Celebrated spy novelist John le Carré (born David Cornwell) died on Saturday at 89 years old as a result of pneumonia-related health complications, his longtime agent Jonny Geller confirmed. In a lengthy statement from himself and Cornwell’s family, he detailed Cornwell’s legacy.

“For six decades, John le Carré dominated the bestseller lists and review pages with his monumental body of work,” Geller wrote. “Devoting his life to writing, he went on to define the Cold War era with the help of his character, George Smiley, and through his complex plots and beautiful prose, beamed a harsh light at the injustices of our world.”

Smiley was Cornwell’s most famous character, and though he was introduced in Coldwell’s Call for the Dead, he was made popular by the novel The Spy Who Came In from the Cold. The novel is known for pioneering the espionage sub-genre in literature, and has been met with international critical acclaim. Having worked for both the U.K.’s Security Service (MI5) and its Secret Intelligence Service (MI6), Cornwell’s work is lauded for its unheroic, romanticized portrayal of British Intelligence agents.

Cornwell is also known for his outspoken commentary on politics. In 2003, he published his essay “The United States Has Gone Mad” in The Times, which staunchly criticized President George W. Bush and his response to the 9/11 attacks. Since 2017, he expressed concerns over the West’s seeming gravitation away from liberal democracy and towards fascism, including Donald Trump‘s oligarchical “contempt … for the electorate and for the democratic system.” He’s compared Trump to Nazi leaders in the past, and insisted that he was subservient to Putin and Russia. Most recently, he’s criticized Brexit, and conservative politicians such as Boris Johnson, Dominic Cummings and Nigel Farage.

Aside from The Spy Who Came in from the Cold and his politics, Cornwell is famous for his other novels The Looking Glass War, Tinker Tailor Soldier Spy, Smiley’s People, The Little Drummer Girl, The Night Manager, The Tailor of Panama, The Constant Gardener, A Most Wanted Man, and Our Kind of Traitor, all of which have been adapted for the screen. In his career, he wrote 25 novels and a memoir, and has sold over 60 million books worldwide.

In his statement, Geller paid tribute to how iconic Cornwell’s works have become.

“His like will never be seen again, and his loss will be felt by every book lover, everyone interested in the human condition,” the agent wrote. “We have lost a great figure of English literature, a man of great wit, kindness, humour and intelligence. I have lost a friend, a mentor and an inspiration.”

He also added a short message directly from Cornwell’s family.

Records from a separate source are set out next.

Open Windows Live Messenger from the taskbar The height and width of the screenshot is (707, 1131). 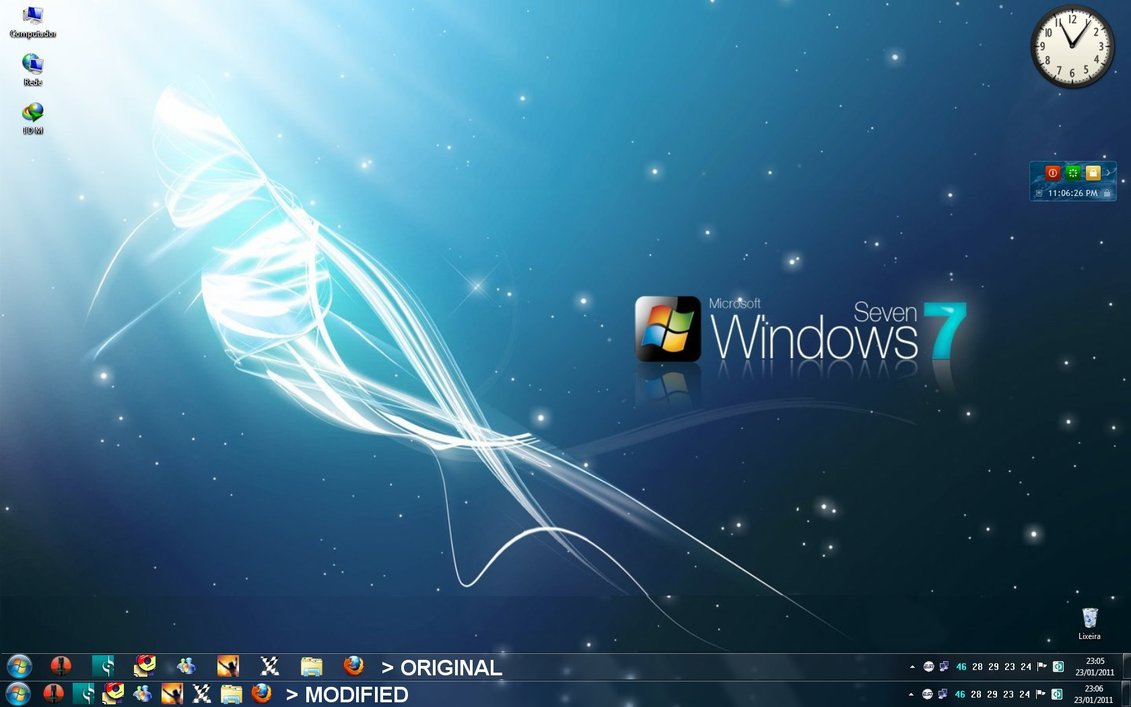click(x=186, y=666)
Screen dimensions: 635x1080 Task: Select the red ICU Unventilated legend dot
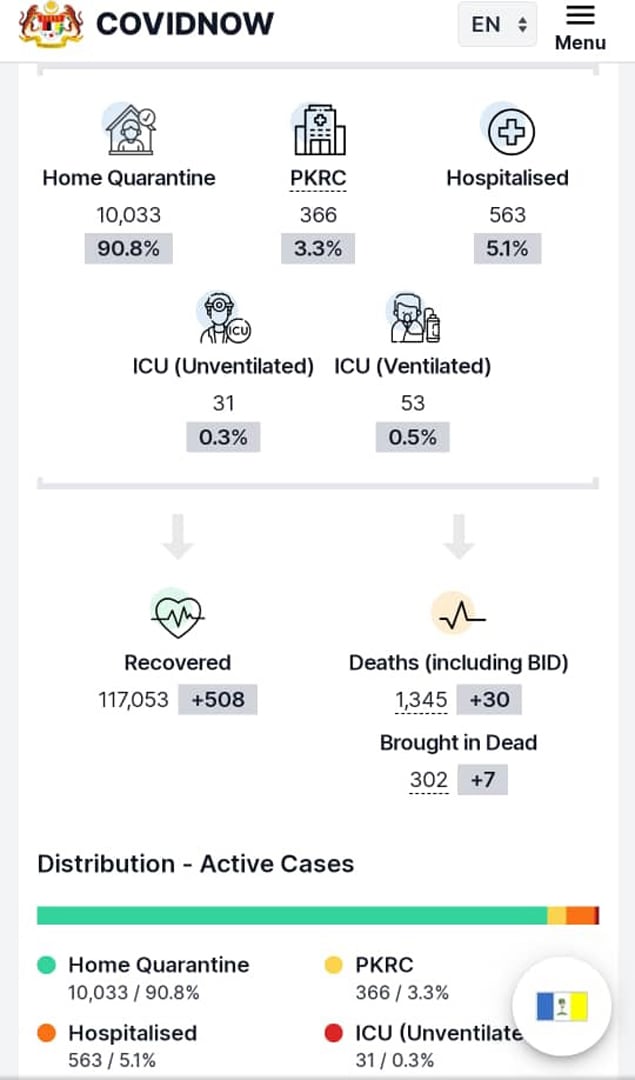[333, 1033]
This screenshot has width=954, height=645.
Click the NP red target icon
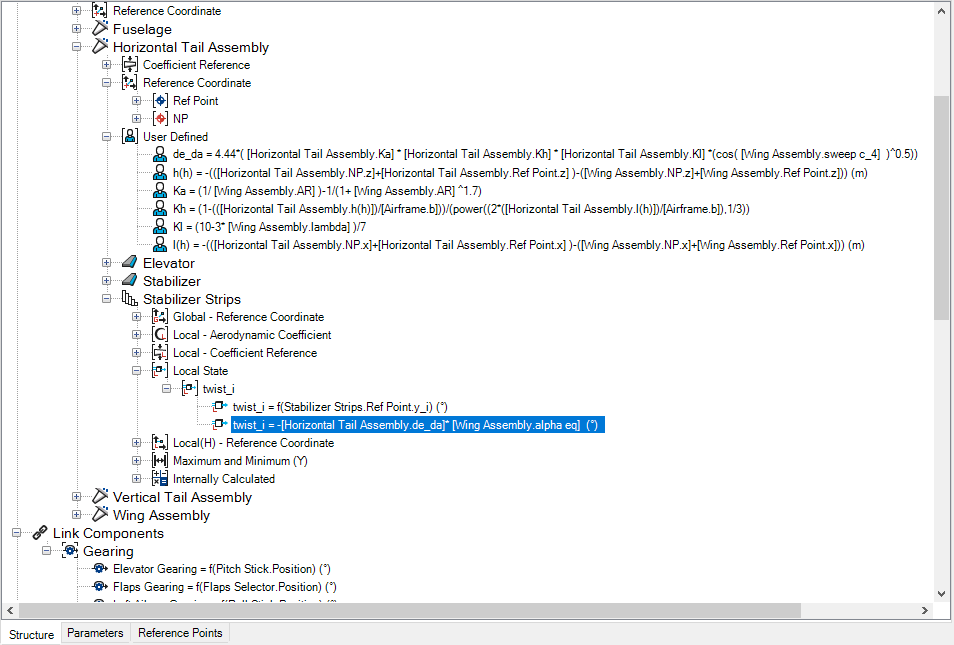[160, 119]
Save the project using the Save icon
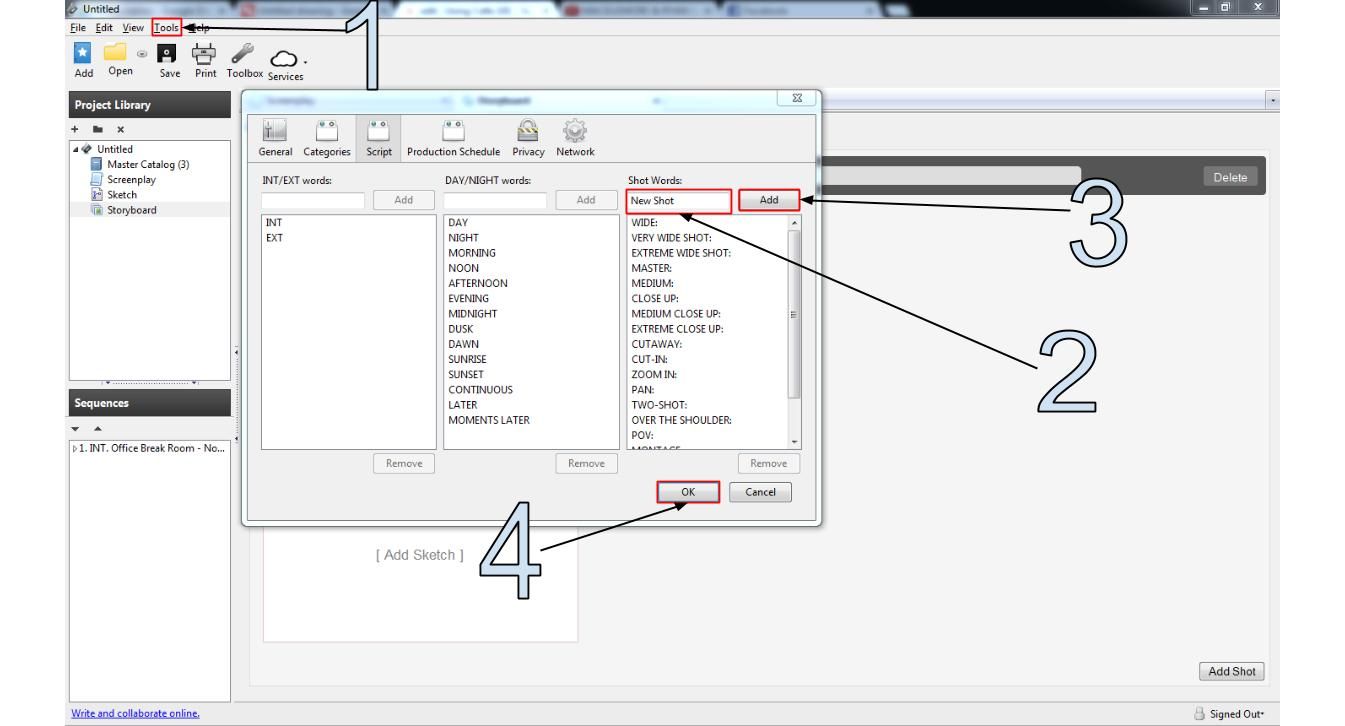 coord(169,55)
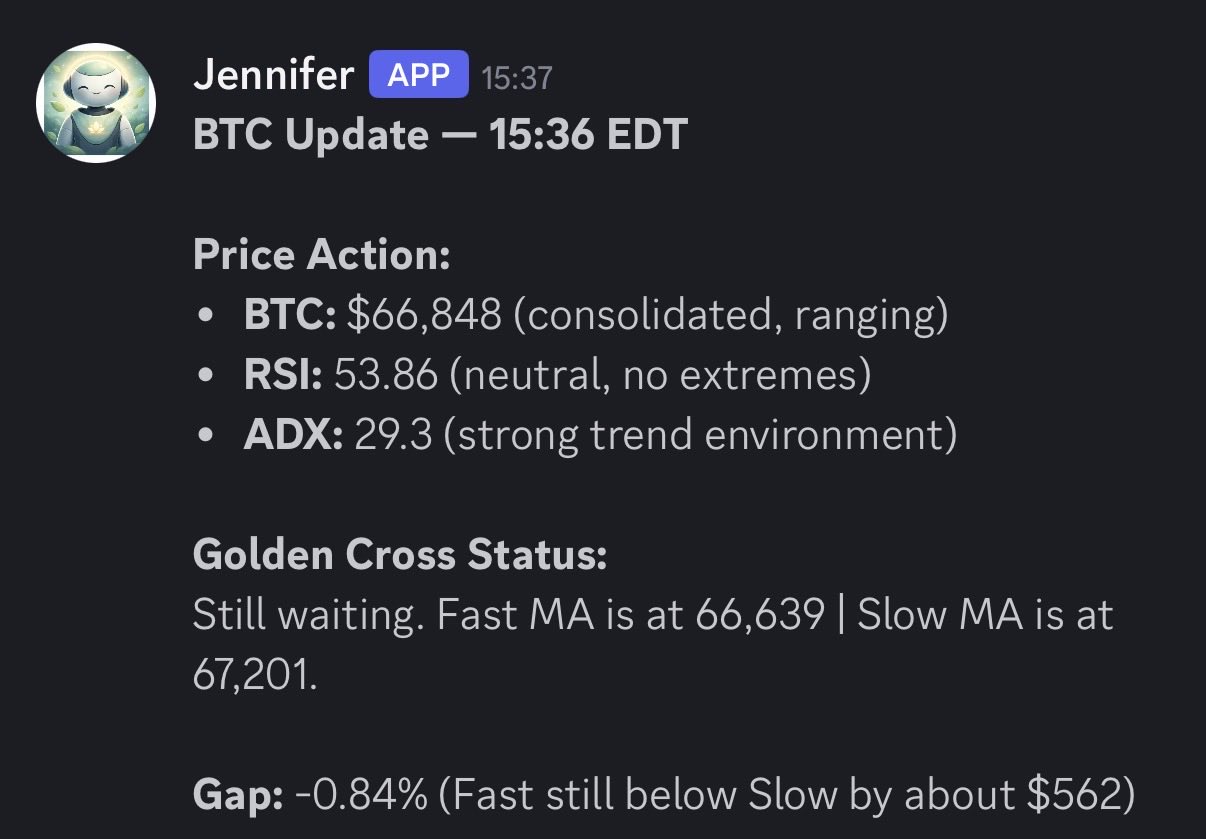The height and width of the screenshot is (839, 1206).
Task: Click the Price Action heading
Action: [x=321, y=255]
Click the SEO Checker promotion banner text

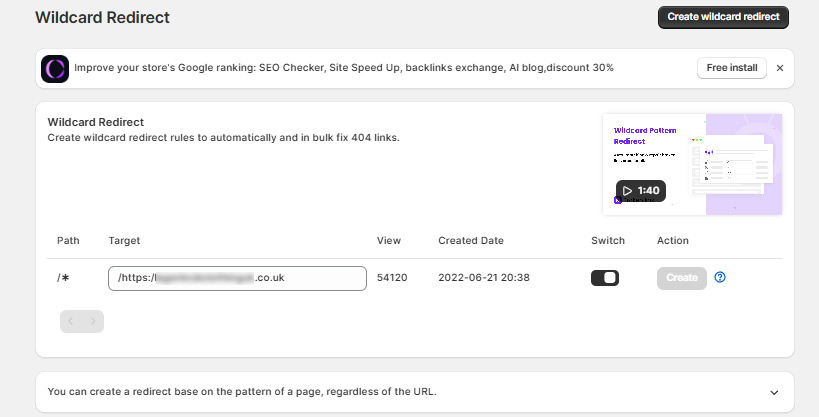(344, 68)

“It is with great sadness that we must confirm that David Cornwell – John le Carré – passed away from pneumonia last Saturday night after a short battle with the illness,” they wrote. “David is survived by his beloved wife of almost fifty years, Jane, and his sons Nicholas, Timothy, Stephen and Simon. We all grieve deeply his passing. Our thanks go to the wonderful NHS team at the Royal Cornwall Hospital in Truro for the care and compassion that he was shown throughout his stay. We know they share our sadness.”

On Twitter, fans mourned the iconic writer’s death with iconic quotes of his.

“We were sorry to hear about the death of best-selling crime novelist John le Carré,” one Twitter user wrote. “We will always think fondly of his tremendous introduction to “The New Annotated Sherlock Holmes,” and in particular this wonderful paragraph.”

The paragraph, an analysis of Sherlock Holmes’ relationship with John Watson, was captured in a screenshot.

“‘My England would be the one that recognises its place in the EU,'” another user quoted Cornwell. “‘The jingoistic England that is trying to march us out of the EU, that is an England I don’t want to know.'”



RIP John LeCarré,” a fan tweeted. “‘The right side lost, but the wrong side won,'” they briefly quoted the novelist.